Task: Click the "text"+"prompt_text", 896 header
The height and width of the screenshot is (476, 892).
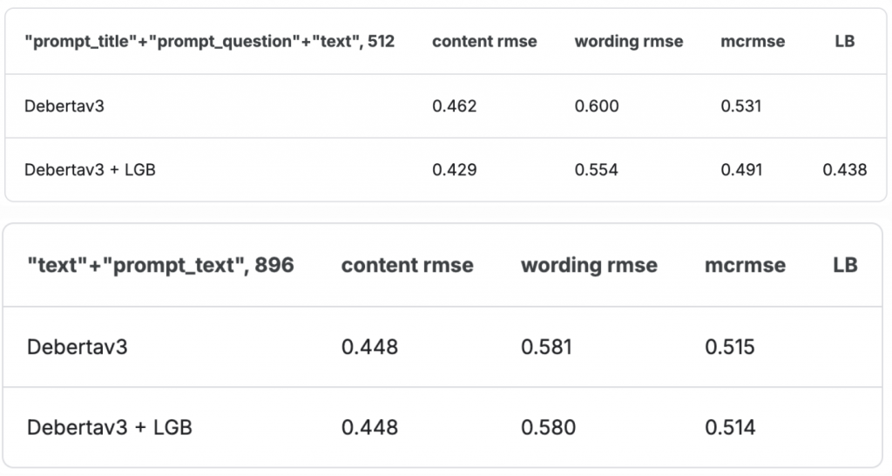Action: point(160,265)
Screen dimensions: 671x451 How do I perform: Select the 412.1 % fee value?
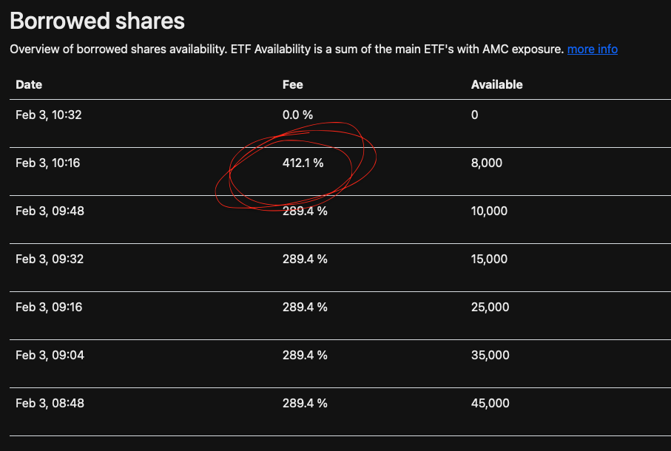[x=303, y=163]
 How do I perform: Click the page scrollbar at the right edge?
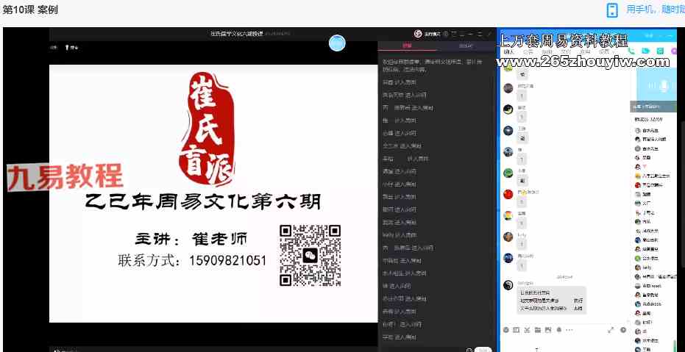pyautogui.click(x=681, y=191)
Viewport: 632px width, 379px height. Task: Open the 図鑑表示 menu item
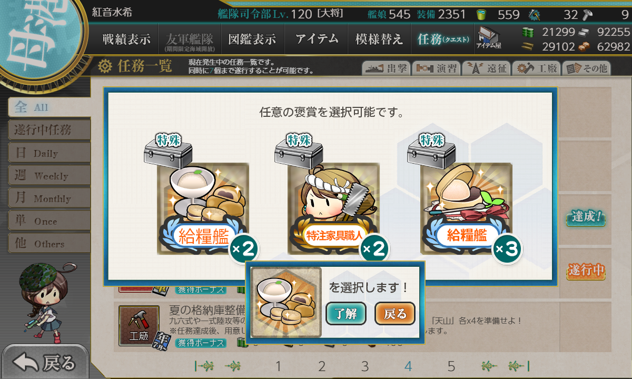(252, 39)

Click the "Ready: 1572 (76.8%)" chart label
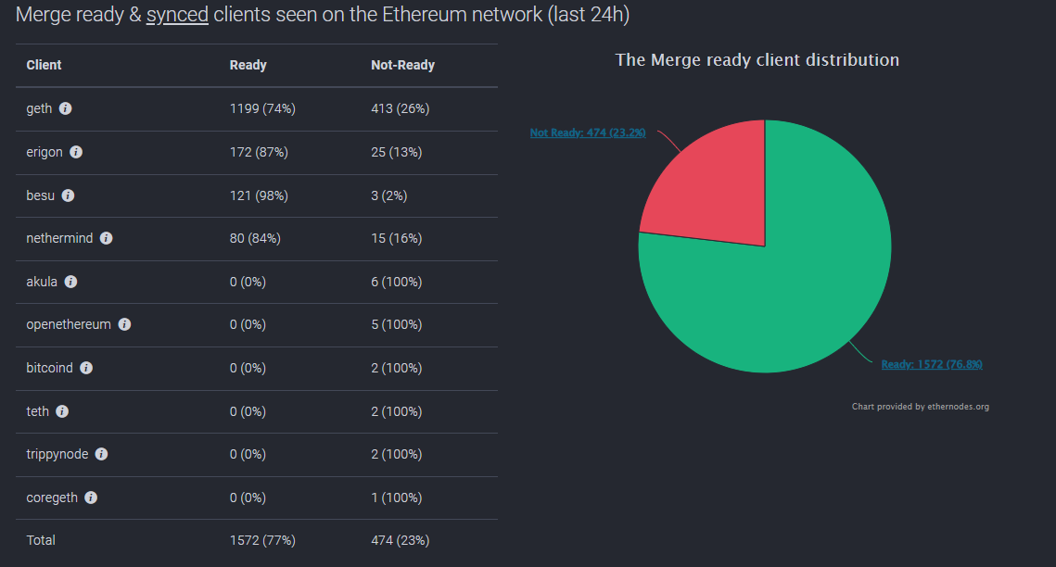pyautogui.click(x=932, y=364)
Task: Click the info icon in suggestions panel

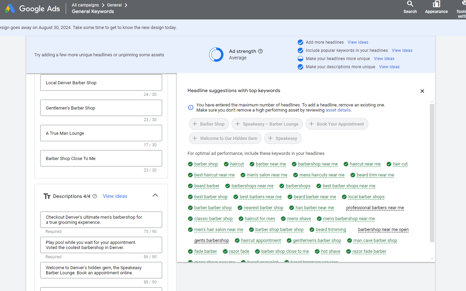Action: click(191, 107)
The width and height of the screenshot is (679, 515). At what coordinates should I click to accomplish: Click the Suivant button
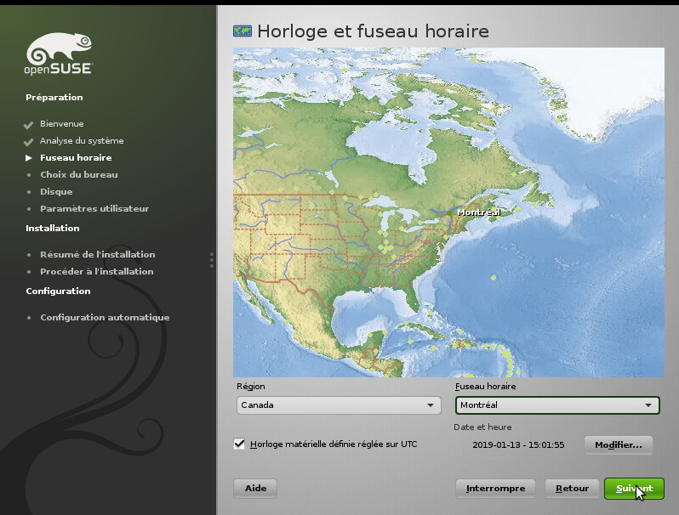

> **EXERCISE TASK**:
Render the lines as a JSON list of strings, one string per line, leaving out blank lines and pictures. Begin with the line that contains "Screen dimensions: 671x451" and go on through the last of the lines, including both.

> **TASK RESPONSE**:
[
  "Screen dimensions: 671x451 How do I perform: Select the 412.1 % fee value?",
  "[x=303, y=163]",
  " How do I perform: Click the page scrollbar at the right edge?",
  "pyautogui.click(x=681, y=191)",
  "Viewport: 632px width, 379px height. Task: Open the 図鑑表示 menu item",
  "(252, 39)",
  "Click the \"Ready: 1572 (76.8%)\" chart label",
  "pyautogui.click(x=932, y=364)",
  "Task: Click the info icon in suggestions panel",
  "Action: click(191, 107)",
  "The width and height of the screenshot is (679, 515). At what coordinates should I click to accomplish: Click the Suivant button"
]